Begin Data shown

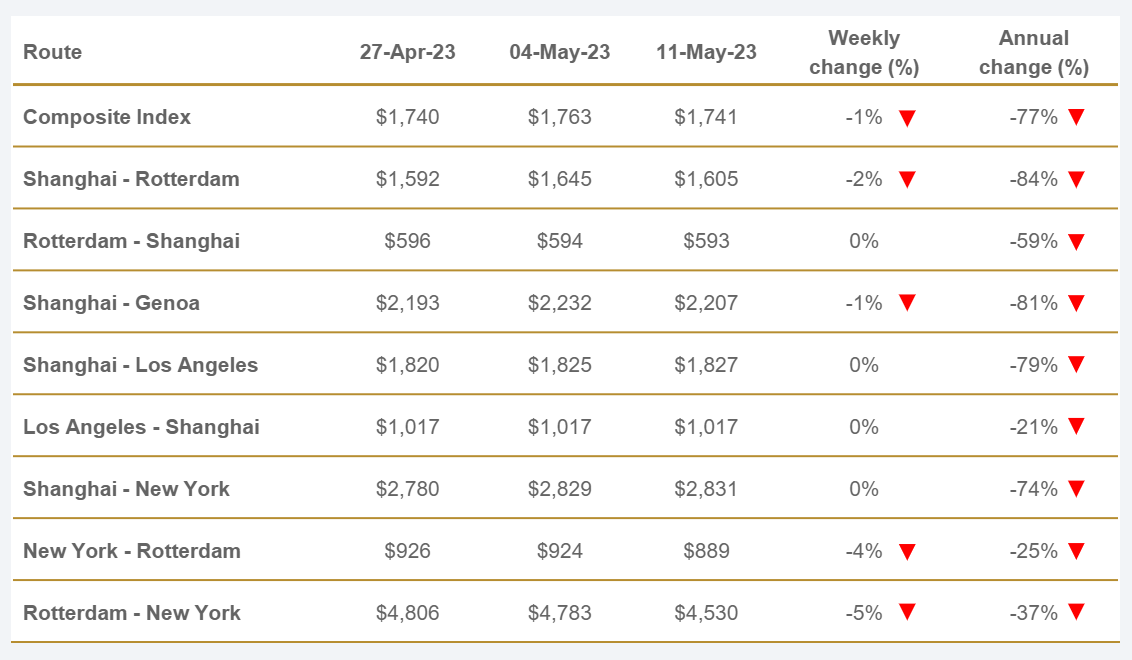Viewport: 1132px width, 660px height.
Task: Select the Annual change (%) header
Action: pos(1033,53)
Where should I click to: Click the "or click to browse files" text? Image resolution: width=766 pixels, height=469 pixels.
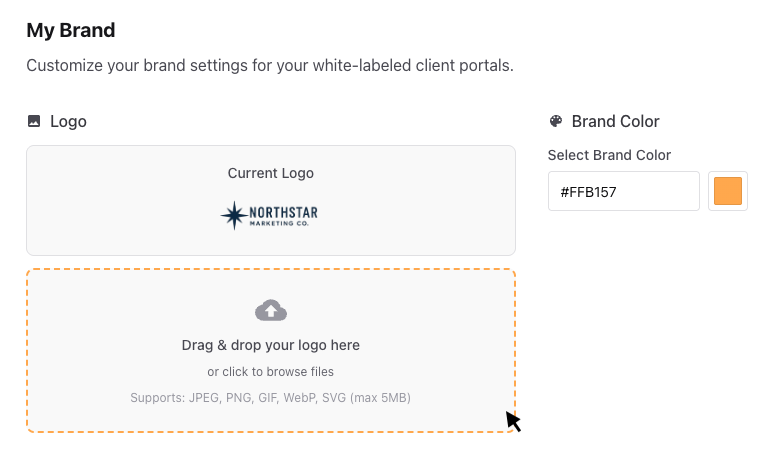coord(271,372)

End Data shown

_Problem statement_. Convert every line of the entries above into a Markdown table with the columns "Row" and "Line text", numbering the rows and skipping blank lines. Omit the pictures.

_Exercise result_.
| Row | Line text |
|---|---|
| 1 | Viewport: 1132px width, 660px height. |
| 2 | Task: Select the Annual change (%) header |
| 3 | Action: pos(1033,53) |
| 4 | Where should I click to: Click the "or click to browse files" text? Image resolution: width=766 pixels, height=469 pixels. |
| 5 | coord(271,372) |